* Extracted data
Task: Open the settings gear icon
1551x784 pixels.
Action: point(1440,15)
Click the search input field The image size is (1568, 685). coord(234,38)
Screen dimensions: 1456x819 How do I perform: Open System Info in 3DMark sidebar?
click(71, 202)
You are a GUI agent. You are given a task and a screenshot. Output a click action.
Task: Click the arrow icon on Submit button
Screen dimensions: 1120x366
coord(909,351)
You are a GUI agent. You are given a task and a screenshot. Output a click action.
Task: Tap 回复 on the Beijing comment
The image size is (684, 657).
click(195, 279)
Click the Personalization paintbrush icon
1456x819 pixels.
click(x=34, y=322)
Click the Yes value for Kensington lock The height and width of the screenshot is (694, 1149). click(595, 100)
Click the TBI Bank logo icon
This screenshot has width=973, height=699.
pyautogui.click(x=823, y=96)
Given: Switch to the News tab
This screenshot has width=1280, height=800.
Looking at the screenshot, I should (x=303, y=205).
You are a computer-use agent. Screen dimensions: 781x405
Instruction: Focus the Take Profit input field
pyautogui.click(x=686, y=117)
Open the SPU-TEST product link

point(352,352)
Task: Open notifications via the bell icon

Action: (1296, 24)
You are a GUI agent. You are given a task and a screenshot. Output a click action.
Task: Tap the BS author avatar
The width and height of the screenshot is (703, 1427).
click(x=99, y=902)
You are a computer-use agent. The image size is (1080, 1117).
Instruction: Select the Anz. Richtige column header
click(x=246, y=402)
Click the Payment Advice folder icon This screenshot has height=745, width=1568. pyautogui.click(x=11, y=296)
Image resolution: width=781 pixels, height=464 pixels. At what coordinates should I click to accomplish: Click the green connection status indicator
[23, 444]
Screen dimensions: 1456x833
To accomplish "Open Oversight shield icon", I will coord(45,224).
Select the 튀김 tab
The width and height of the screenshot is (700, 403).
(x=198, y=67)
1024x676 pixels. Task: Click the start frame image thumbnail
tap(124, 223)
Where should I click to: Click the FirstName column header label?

* Task statement
Reproduce the data above, replacing each "GUI agent" with "desktop assistant" and leaving the rest unchanged.

* Full solution
Task: Open the settings gear icon
1551x784 pixels.
Action: point(1440,15)
Click the search input field The image size is (1568, 685). coord(234,38)
Screen dimensions: 1456x819 How do I perform: Open System Info in 3DMark sidebar?
click(71, 202)
You are a desktop assistant. You are given a task and a screenshot. Output a click action.
Task: Click the arrow icon on Submit button
Screen dimensions: 1120x366
coord(909,351)
You are a desktop assistant. You are given a task and a screenshot. Output a click action.
Task: Tap 回复 on the Beijing comment
The image size is (684, 657).
click(195, 279)
Click the Personalization paintbrush icon
1456x819 pixels.
click(x=34, y=322)
Click the Yes value for Kensington lock The height and width of the screenshot is (694, 1149). click(595, 100)
Click the TBI Bank logo icon
This screenshot has width=973, height=699.
pyautogui.click(x=823, y=96)
Given: Switch to the News tab
This screenshot has width=1280, height=800.
Looking at the screenshot, I should (x=303, y=205).
You are a computer-use agent. Screen dimensions: 781x405
Instruction: Focus the Take Profit input field
pyautogui.click(x=686, y=117)
Open the SPU-TEST product link

point(352,352)
Task: Open notifications via the bell icon

Action: (1296, 24)
You are a desktop assistant. You are given a task and a screenshot. Output a click action.
Task: Tap the BS author avatar
The width and height of the screenshot is (703, 1427).
click(x=99, y=902)
You are a computer-use agent. The image size is (1080, 1117).
Instruction: Select the Anz. Richtige column header
click(x=246, y=402)
Click the Payment Advice folder icon This screenshot has height=745, width=1568. pyautogui.click(x=11, y=296)
Image resolution: width=781 pixels, height=464 pixels. At what coordinates should I click to accomplish: Click the green connection status indicator
[23, 444]
Screen dimensions: 1456x833
To accomplish "Open Oversight shield icon", I will coord(45,224).
Select the 튀김 tab
The width and height of the screenshot is (700, 403).
(x=198, y=67)
1024x676 pixels. Task: Click the start frame image thumbnail
tap(124, 223)
Where should I click to: Click the FirstName column header label?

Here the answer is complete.